The Duel began in 2001, a duo of vocalist Tara Rex and keyboardist / bassist Andy Theirum. Finding their feet and sound before expanding the line-up the band’s first gig was supporting the Dead Kennedys. Since then they have played with the legendary might of the likes of UK Subs, The Slits, Buzzcocks, Sham 69, The Vibrators, and Angelic Upstarts to name just a few. Their first two albums, the 2007 debut Let’s Finish What We Started and its 2009 follow-up Childish Behavior took them into a bigger and wider national spotlight fan and media wise and now with the release of All Aboard The Crazy Train through FFR UK on 28th November, the anticipation of further strong acclaim is surely to be realized.   

Though soaked in a marinade of old school punk/new wave The Duel have fused it into their own electro/cyber punk/rock  pot of sounds combining instinctively bold vibrant riffs, direct and sharp attacks and vocals with melodic and resourceful hooks and synth/keyboard weaves. Combined it makes for songs that are inventive, easily accessible and pulsating. Each track carry the true punk ethos of challenging boundaries and being oneself, loaded in self expression and DIY truth it is an example and reminder to all current punk bands about the real meaning of what they claim to be.
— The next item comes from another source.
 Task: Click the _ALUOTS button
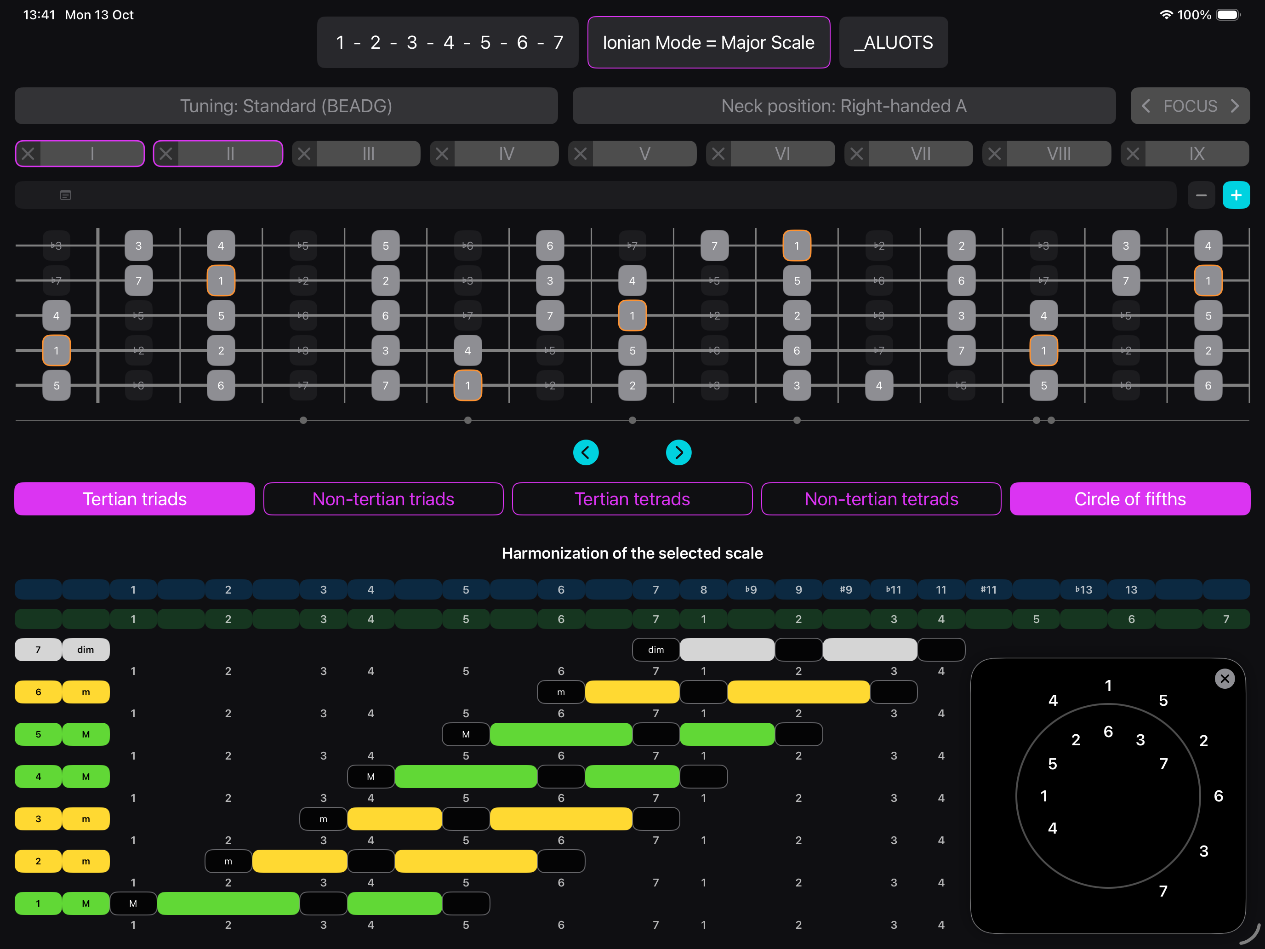tap(893, 42)
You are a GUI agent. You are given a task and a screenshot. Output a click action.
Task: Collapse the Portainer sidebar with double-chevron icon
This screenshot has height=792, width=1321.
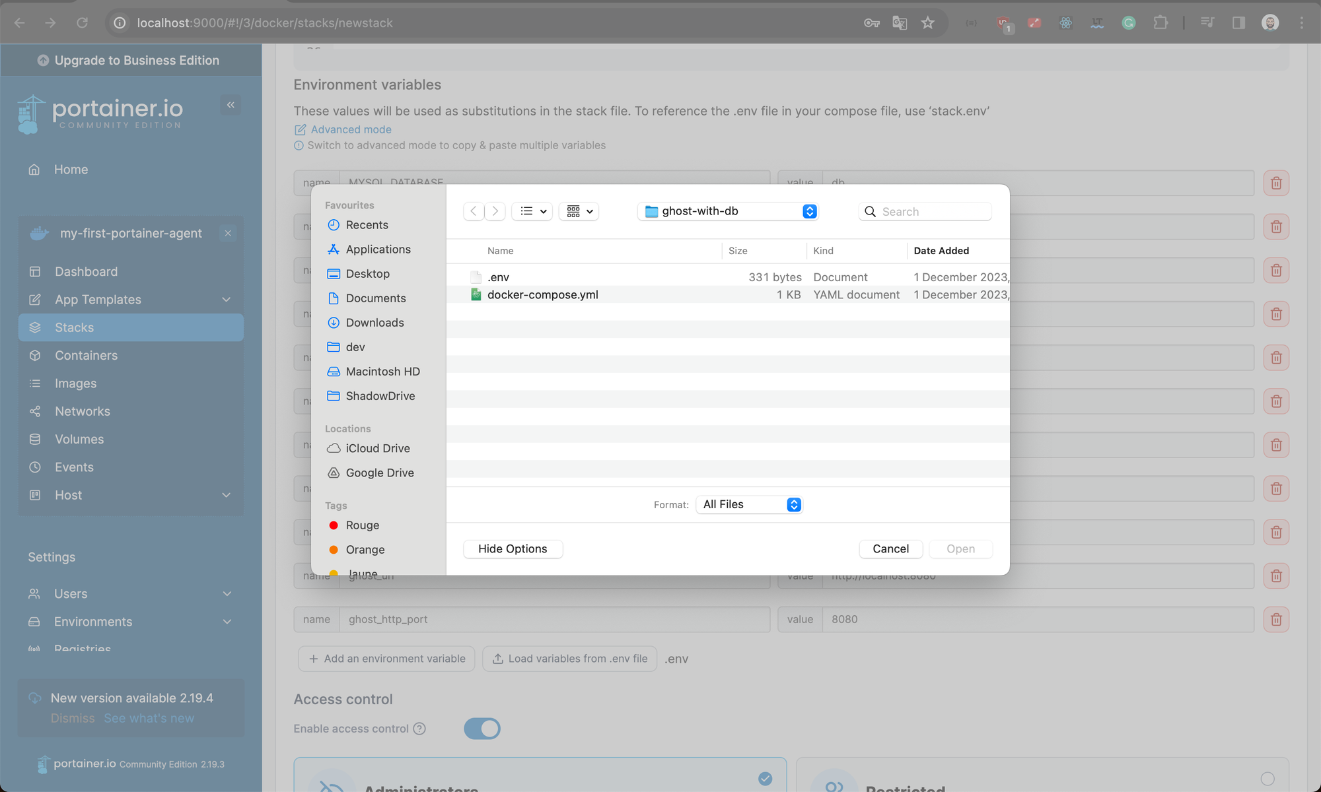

The title track opens up All Aboard The Crazy Train to immediately lay down what the band is all about. The track bristles with a firm drum beat from Pumpy, whilst the keyboards of Thierum soar nonchalantly throughout the song. The vocals from Tara Rez coated in effect, ring with a deliberate disdain adding to the tracks moody feel. Though a mid pace stroll it sneaks up and by its end one realizes it has its hooks deep inside and has taken over the ear, that is until the energetic and slightly discordant punk attack of ‘Singing N Dancing’ takes over. Pulsating with the bass of Chris McDougall and a rock guitar ending from Thanos Oscar Pap it plays like an X-Ray Spex/P.I.L. merger and Rez herself sounding like the vocal offspring of John Lydon and Siouxsie Sioux.
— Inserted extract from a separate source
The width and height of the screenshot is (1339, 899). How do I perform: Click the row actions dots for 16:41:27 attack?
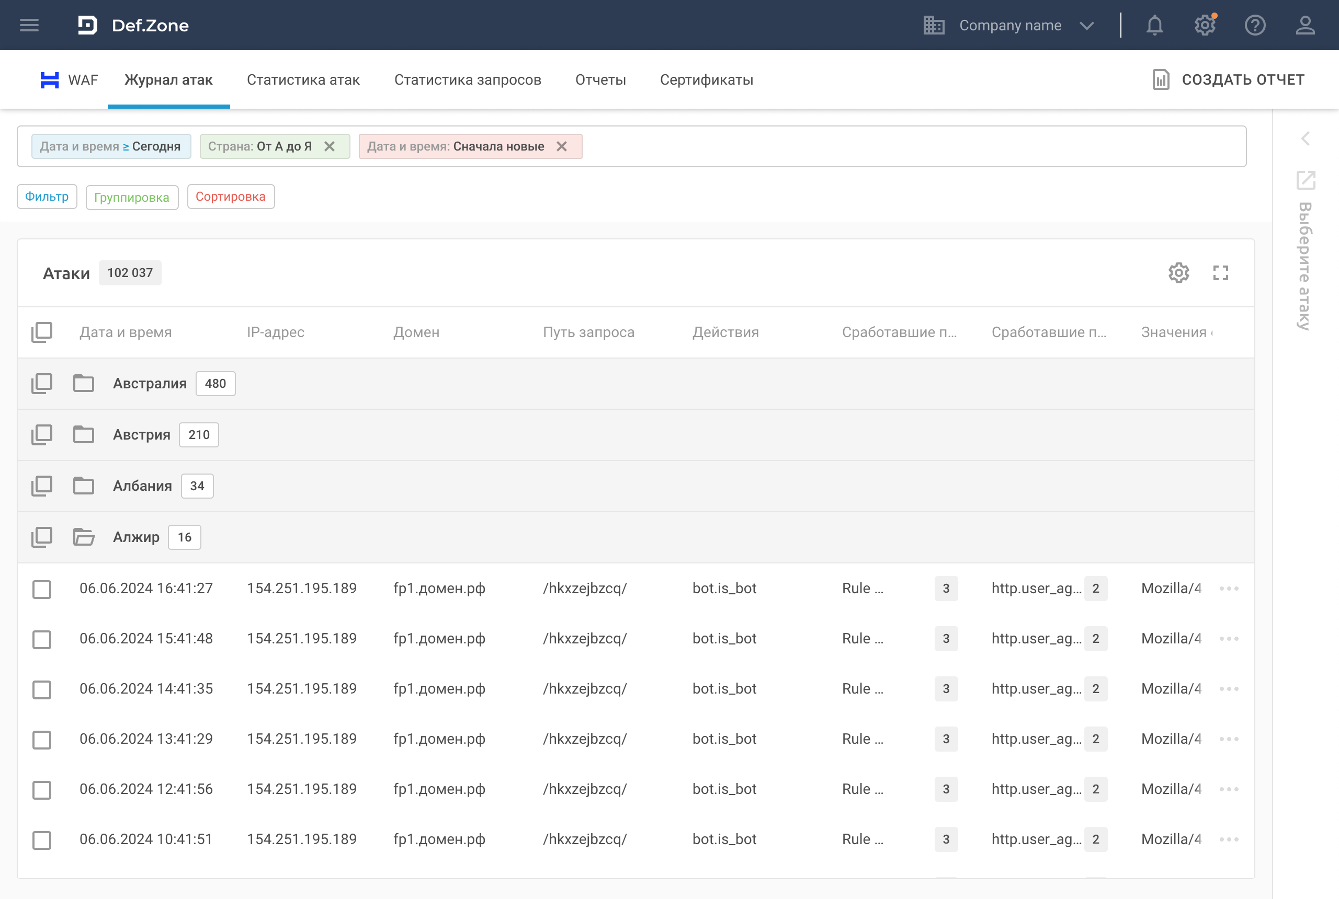[1229, 588]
The following songs all play and satisfy immensely like the Horrorpops/The Creepshow sounding ‘Empty Highway’ and the emotive and in many ways surprising ‘Loneliness’. When the big bass thumping and vibrant pop punk of ‘I’m On To You’ takes the stage though things go up a level and continues until the end of the album. Addictive and bouncy with again a Horrorpops feel, it enthusiastically entices and beckons with its blatant hook and melodies. The ska vibed Clash like ‘Freeway’ with Rez sounding a little like Penetration’s Pauline Murray, the Generation X punk ease within ‘Blaze Of Fury’, and the TV Smith/ Adverts flavoured ‘We The People’ with a mesmeric pulse beat ,all feed the senses eagerly and wonderfully.

The album contains 16 great songs and those mentioned and not, all deliver and please with equal quality, the album is a joy but two tracks have to be mentioned. Firstly ‘Not Found Behind A Gun’, a song that hungrily and openly displays its fine attributes to reel in the heart. Its sound is very Psychedelic Furs and Rez herself seemingly takes on some of Richard Butler’s vocal style, a wonderful track that despite its skill is eclipsed by the best song on the album ‘The Way London Used To Be’. A pulsating union of The Clash, Ruts and Transplants, it rings with a hypnotic hook and bass stomp alongside the keys of Thierum which dance engagingly. The song builds into a big sounding and pumped climax; with its anthemic hand and social commentary it epitomizes the band and their fine sound.

All Aboard The Crazy Train is simply excellent and the more one hears the more one sinks into its glory and bathes in its simple magnificence. As the penultimate track declares “Get ready for the sounds of liberation…” that is just what The Duel and their album bring.